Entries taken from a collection
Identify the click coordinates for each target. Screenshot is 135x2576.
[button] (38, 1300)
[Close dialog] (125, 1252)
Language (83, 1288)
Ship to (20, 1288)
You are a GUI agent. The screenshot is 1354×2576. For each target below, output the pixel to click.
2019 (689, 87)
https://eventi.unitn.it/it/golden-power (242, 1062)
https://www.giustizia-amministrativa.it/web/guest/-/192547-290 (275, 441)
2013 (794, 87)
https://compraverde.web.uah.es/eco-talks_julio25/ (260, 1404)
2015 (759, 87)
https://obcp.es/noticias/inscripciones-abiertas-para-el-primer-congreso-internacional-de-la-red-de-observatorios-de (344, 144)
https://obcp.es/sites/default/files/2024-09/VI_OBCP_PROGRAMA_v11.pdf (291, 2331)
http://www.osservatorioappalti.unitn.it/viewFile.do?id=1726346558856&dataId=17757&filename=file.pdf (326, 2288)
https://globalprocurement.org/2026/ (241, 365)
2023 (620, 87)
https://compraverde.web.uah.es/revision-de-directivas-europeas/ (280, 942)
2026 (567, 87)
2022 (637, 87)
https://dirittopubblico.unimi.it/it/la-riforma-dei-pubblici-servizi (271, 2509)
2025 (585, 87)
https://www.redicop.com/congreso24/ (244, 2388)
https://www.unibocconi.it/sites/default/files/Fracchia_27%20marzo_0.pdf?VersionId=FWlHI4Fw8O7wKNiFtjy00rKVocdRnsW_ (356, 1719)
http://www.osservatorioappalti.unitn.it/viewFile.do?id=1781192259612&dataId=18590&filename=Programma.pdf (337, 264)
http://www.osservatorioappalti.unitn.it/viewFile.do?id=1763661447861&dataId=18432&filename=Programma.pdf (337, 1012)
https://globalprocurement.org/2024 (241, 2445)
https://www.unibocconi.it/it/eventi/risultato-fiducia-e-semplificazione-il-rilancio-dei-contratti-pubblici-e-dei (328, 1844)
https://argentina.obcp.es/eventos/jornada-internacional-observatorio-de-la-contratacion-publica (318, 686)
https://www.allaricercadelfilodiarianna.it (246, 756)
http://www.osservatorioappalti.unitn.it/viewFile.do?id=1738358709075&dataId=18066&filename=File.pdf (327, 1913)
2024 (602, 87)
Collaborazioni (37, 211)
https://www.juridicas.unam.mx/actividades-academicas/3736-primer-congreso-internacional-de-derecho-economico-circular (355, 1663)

Goal of the exercise: Please return every line of the records above that contains the word "globalprocurement".

Answer to the problem:
https://globalprocurement.org/2026/ (241, 365)
https://globalprocurement.org/2024 (241, 2445)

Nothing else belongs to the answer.